ASSIGNMENT: Leaving out the images, return the data below exactly as it is written.

╭─ INFORMATION

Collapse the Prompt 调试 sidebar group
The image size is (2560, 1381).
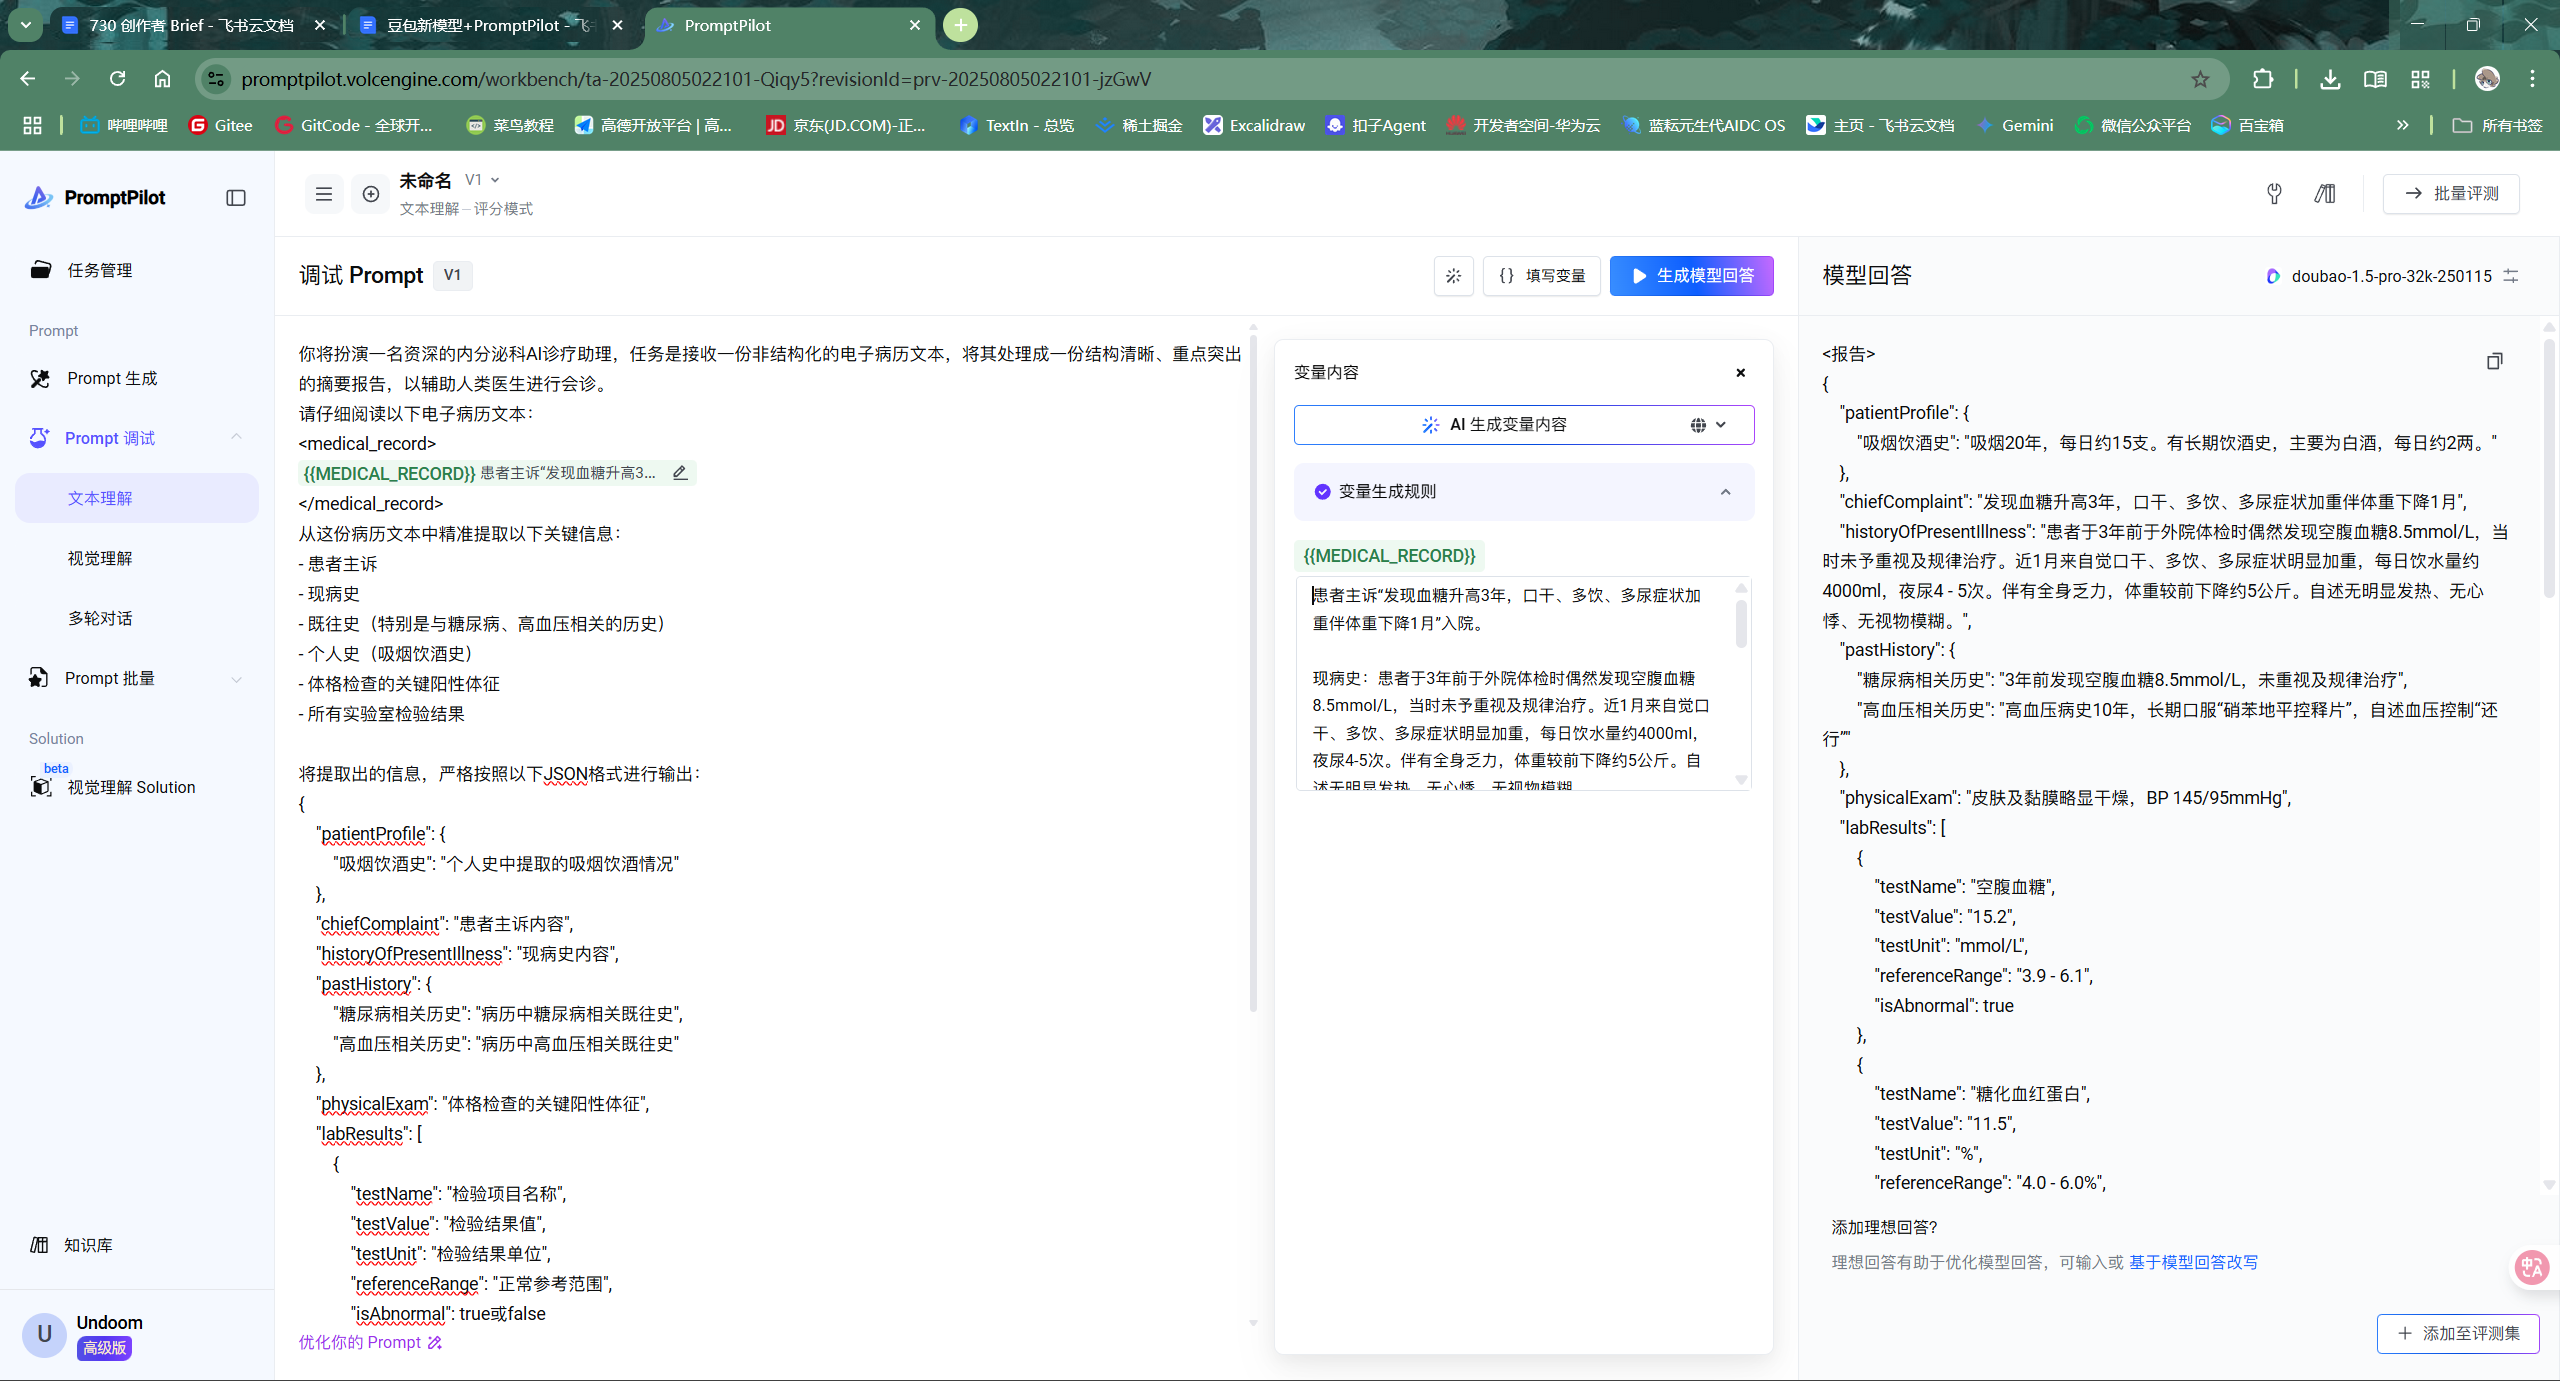point(236,437)
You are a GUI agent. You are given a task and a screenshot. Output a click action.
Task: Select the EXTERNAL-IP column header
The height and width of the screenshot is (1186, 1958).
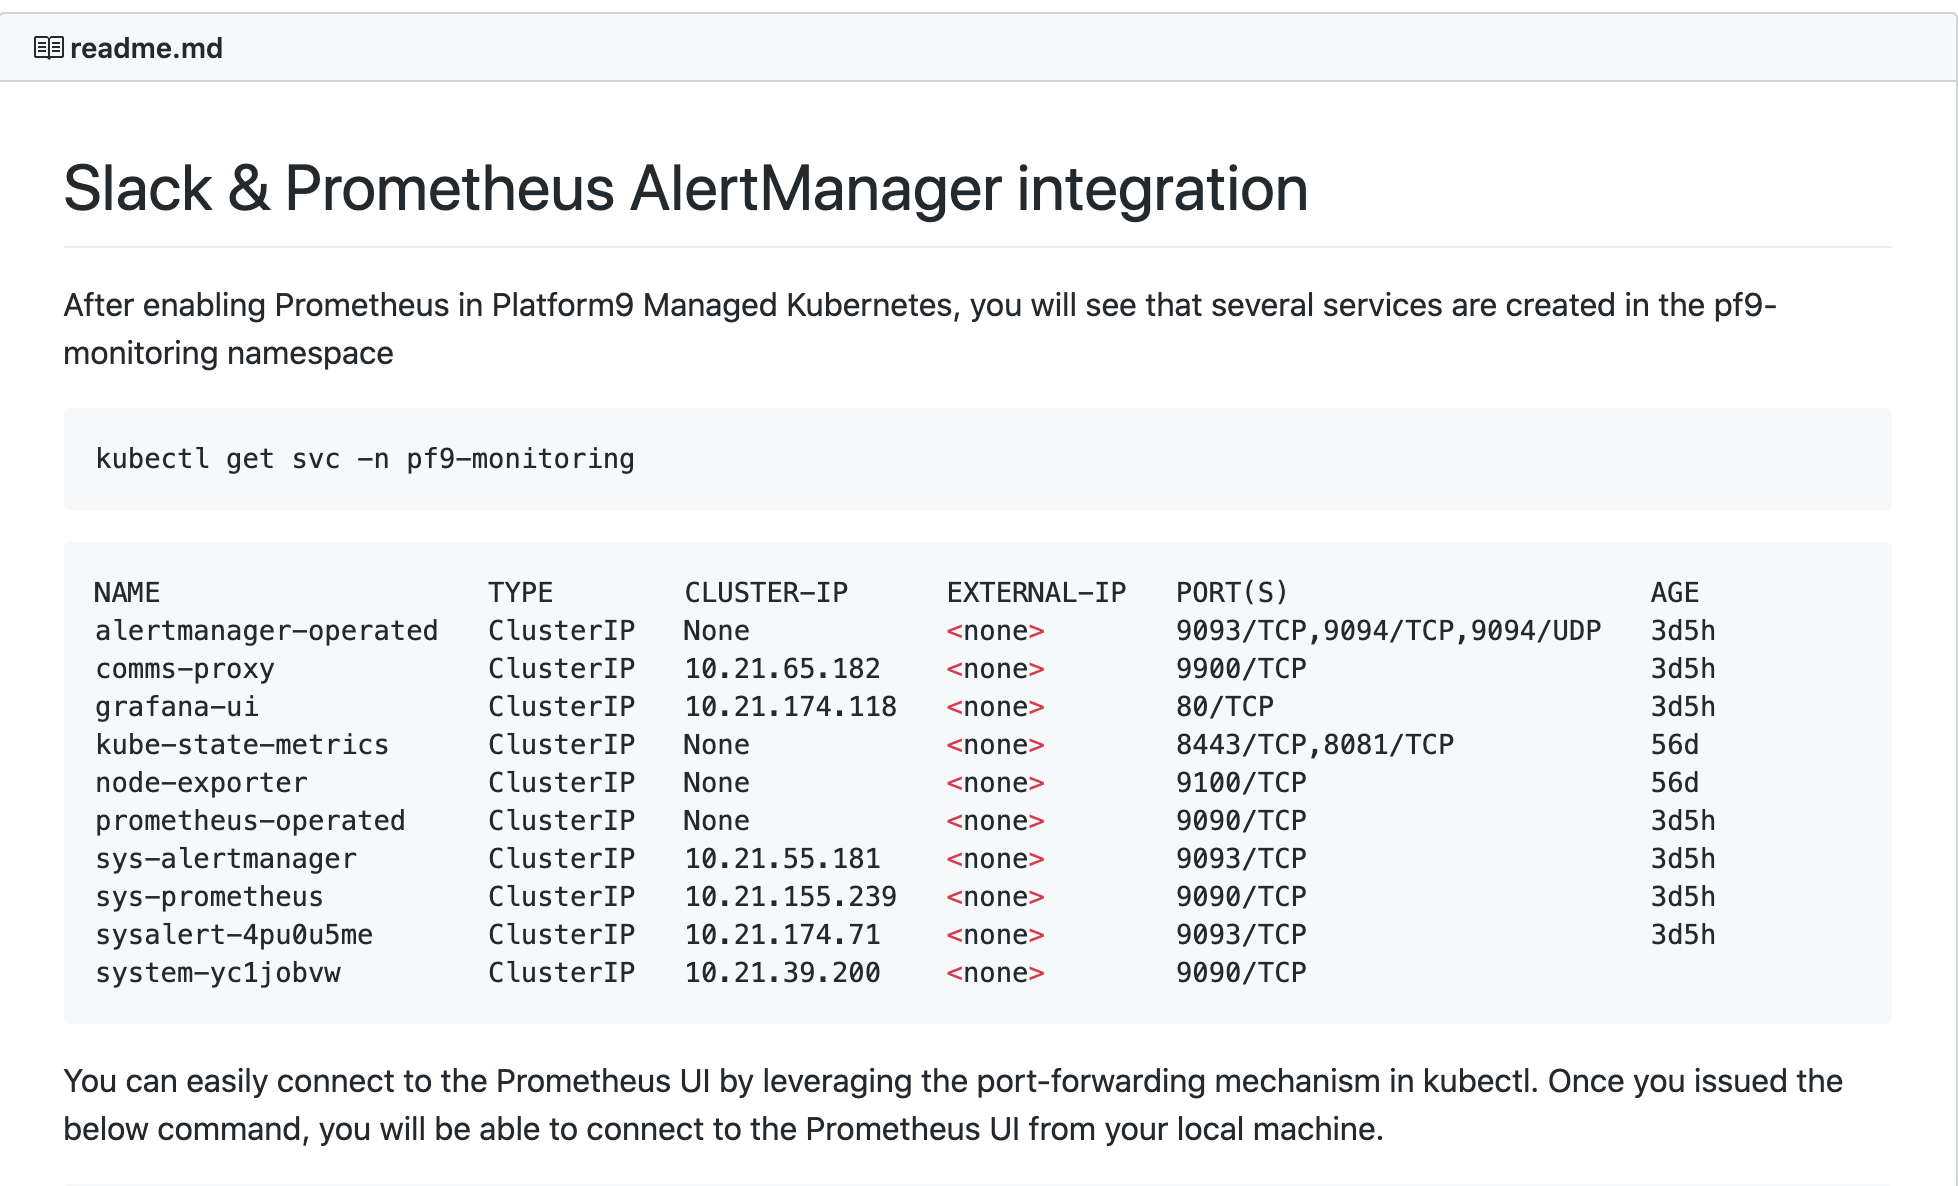pyautogui.click(x=1036, y=592)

╰─

TASK SOLUTION:
Collapse the Prompt 调试 sidebar group
The image size is (2560, 1381).
point(236,437)
You are a GUI agent. You are given a task and a screenshot. Output a click action.
Task: Select the EXTERNAL-IP column header
The height and width of the screenshot is (1186, 1958).
pyautogui.click(x=1036, y=592)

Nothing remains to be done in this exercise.